Which is more suitable for garden lighting, In series or Parallel circuits?
This question gets asked a lot and each option has its pros and cons. Here are my thoughts and findings from using the two type of systems over the last 20 years. The points below gives a good guide to which work’s best for each design or business.
So In series wiring is essentially a continuous ring circuit that uses 250, 350, 500, 700 and 1500
m/A drivers, where the same amount of current flows through all the components. While Parallel wiring in contrast uses 12v-24v DC led drivers and in some cases 12v-24v AC/DC toloroide transformers. The wiring is essentially separated positive and negative. Where the current flowing through each component combines to form the current flow through the source.
Pros for In-series wiring (constant current):
For long runs in series is very impressive and cannot be matched by parallel wiring. Another standout for in-series is its dimming capabilities, although I often suggest to clients against outdoor dimming. As experience indicates long term garden lighting reliability is better with no dimming components. Also, In series constant current lighting does have higher power to lumen output compared to Parallel’s constant voltage.

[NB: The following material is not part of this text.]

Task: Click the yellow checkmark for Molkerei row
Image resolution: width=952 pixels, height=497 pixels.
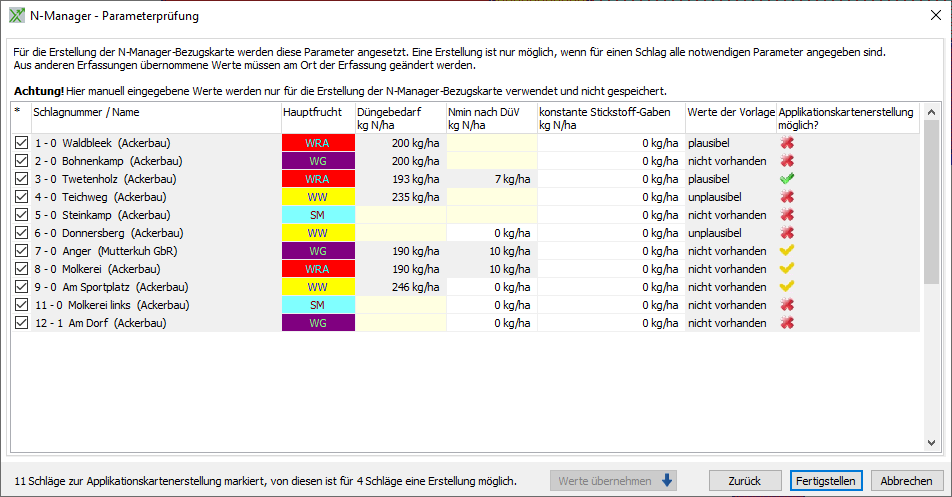Action: 788,269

Pros for Parallel wiring (Constant voltage):
For robust systems and maintenance ease, I always find parallel systems easier to fix and update. Also, in terms of lighting choice, 12v constant voltage has a greater selection of spike spots, led tape, lanterns and larger powered up-lights on the market. Moreover, 12v constant voltage systems are very easy to adapt and alter. This is especially true if it’s a system that you have not initially installed and have been asked to add to or adapt.
Finally, With a parallel connection, when one light fails, the power circuit stays intact and all the other lights continue to work. However, with a series connection, when one light breaks down, the power can no longer circulate, so the other spots stop working too.